Où placer réellement la barre : la logique du high bar et du low bar
En pratique, deux écoles coexistent, et aucune des deux ne recommande de charger C7. Dans la position dite high bar, la barre repose sur les trapèzes supérieurs, juste en dessous de la vertèbre C7, la bosse que l’on sent en bas de la nuque. C’est la position la plus intuitive, celle qu’on apprend en premier en salle, et elle convient à la grande majorité des pratiquants qui cherchent à développer les quadriceps avec un buste relativement droit.
La seconde option, plus technique, descend encore la barre. En position basse (low bar), la barre est placée sur le deltoïde postérieur, environ 5 à 7 centimètres plus bas, une position privilégiée en force athlétique qui permet de soulever plus lourd mais exige davantage de mobilité d’épaule. Les powerlifters l’adoptent quasi systématiquement parce qu’elle raccourcit le bras de levier et autorise des charges supérieures, au prix d’une inclinaison du buste plus marquée vers l’avant.
Le point commun entre les deux techniques ? La barre ne touche jamais l’os. Elle repose sur un « coussin » musculaire construit activement par le lifteur. Comme le résume bien un guide spécialisé, dans un squat high bar, la barre doit reposer sur le dessus des trapèzes, et non sur les vertèbres. C’est une nuance qui change tout : ce n’est pas l’os qui porte la charge, mais la masse musculaire contractée juste au-dessus.
Comment construire ce coussin musculaire (et éviter la casse)
La technique pour créer cette « étagère » de trapèzes est simple sur le papier, moins évidente en pratique. Il faut serrer les omoplates l’une contre l’autre, comme pour coincer un crayon entre les deux, et abaisser légèrement les épaules. Un guide technique le formule ainsi : pour le placement, il faut serrer les omoplates l’une contre l’autre pour créer un coussin musculaire. Ce geste, répété avant chaque déracké, engage le trapèze supérieur et moyen, qui forment alors un vrai relief capable d’absorber la pression de la barre sans qu’elle glisse ni qu’elle vienne cogner l’apophyse épineuse.
Pour la variante low bar, le repère change légèrement mais la logique reste identique : on cherche un point d’ancrage musculaire, jamais osseux. Un coach américain le décrit sans détour : la position haute repose la barre sur le dessus des épaules et des trapèzes, tandis que la position basse la repose sur le deltoïde arrière, à travers les trapèzes inférieurs. Dans les deux cas, on parle de muscle, jamais de vertèbre.

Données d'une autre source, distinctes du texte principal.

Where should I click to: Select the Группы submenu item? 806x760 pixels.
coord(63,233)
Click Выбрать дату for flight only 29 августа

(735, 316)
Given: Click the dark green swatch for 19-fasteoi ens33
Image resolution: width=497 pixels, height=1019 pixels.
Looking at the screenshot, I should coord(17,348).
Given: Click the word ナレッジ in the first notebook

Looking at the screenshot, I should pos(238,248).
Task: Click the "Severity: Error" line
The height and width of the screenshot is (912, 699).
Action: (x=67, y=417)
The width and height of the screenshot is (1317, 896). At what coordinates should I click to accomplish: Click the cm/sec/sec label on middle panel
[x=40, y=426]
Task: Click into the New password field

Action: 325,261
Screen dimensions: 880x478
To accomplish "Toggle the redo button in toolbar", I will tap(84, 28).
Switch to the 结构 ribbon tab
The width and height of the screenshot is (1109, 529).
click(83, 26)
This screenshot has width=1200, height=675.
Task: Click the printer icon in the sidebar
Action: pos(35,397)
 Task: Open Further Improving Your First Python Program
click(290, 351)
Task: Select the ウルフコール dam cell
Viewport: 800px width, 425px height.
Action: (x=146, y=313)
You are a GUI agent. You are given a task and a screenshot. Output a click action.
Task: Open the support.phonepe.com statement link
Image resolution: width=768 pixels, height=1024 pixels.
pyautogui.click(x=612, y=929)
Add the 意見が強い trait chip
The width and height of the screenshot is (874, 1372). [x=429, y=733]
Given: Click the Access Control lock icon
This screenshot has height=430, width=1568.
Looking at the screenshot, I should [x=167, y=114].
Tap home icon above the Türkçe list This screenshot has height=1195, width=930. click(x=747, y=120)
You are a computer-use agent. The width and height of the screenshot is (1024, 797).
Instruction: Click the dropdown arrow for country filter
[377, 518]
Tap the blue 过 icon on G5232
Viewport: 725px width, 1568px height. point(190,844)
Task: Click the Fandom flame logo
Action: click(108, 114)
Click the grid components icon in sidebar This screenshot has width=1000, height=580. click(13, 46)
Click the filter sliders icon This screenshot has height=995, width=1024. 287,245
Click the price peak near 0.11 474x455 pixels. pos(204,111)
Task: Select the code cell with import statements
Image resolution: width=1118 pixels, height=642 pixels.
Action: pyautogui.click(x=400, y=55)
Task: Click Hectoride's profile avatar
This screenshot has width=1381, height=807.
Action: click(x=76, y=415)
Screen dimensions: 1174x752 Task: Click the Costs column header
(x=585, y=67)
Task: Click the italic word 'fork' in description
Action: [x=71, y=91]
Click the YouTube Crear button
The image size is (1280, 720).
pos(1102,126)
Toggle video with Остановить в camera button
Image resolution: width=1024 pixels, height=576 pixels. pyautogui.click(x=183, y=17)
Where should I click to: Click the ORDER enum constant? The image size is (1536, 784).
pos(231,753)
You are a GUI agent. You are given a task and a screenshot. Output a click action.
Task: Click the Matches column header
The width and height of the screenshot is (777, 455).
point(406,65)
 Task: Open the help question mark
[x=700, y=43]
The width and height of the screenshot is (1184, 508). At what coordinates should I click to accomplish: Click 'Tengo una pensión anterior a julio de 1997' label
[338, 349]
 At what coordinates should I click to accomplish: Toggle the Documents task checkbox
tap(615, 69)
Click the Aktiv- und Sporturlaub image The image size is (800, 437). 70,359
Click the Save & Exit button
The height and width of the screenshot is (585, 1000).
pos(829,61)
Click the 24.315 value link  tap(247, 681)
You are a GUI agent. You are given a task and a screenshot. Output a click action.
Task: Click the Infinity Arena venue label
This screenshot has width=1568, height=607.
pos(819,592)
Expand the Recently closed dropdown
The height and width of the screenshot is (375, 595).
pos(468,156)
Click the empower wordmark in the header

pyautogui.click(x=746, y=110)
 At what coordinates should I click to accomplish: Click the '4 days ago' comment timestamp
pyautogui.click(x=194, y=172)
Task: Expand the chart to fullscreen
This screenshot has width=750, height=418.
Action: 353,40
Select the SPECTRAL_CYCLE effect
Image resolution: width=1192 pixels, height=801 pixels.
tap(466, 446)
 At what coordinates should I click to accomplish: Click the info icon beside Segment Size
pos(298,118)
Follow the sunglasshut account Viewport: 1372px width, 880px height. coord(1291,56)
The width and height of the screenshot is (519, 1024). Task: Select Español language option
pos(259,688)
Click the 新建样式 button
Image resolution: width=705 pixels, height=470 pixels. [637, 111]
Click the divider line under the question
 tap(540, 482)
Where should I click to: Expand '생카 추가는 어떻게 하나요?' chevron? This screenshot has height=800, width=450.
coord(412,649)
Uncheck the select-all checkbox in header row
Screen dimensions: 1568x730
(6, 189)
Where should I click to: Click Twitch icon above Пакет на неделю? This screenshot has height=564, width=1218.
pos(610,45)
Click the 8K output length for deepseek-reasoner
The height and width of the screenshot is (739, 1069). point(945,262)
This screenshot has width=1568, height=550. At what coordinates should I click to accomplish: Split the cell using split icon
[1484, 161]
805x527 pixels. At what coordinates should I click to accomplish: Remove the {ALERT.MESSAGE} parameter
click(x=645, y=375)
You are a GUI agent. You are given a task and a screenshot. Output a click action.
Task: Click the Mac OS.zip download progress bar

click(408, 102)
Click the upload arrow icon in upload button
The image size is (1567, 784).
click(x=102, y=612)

Un détail technique mérite d’être signalé pour les débutants qui optent pour le squat nuque classique : certains programmes recommandent explicitement de placer la barre entre le trapèze supérieur et le trapèze moyen, sous la vertèbre proéminente. Le mot « sous » est ici la clé de voûte de toute la technique. Un centimètre trop haut, et c’est l’os qui trinque à chaque série.
Reste un dernier point souvent négligé : la mobilité des épaules. Créer ce coussin de trapèzes suppose une extension thoracique suffisante, sans quoi la barre a tendance à remonter naturellement vers C7 au fil des répétitions, surtout quand la fatigue s’installe et que le dos s’arrondit légèrement. Quelques minutes d’étirement des pectoraux et de mobilisation des omoplates avant la séance suffisent généralement à stabiliser le placement et à garder la charge loin de cette vertèbre qui, elle, n’a jamais été conçue pour porter quoi que ce soit.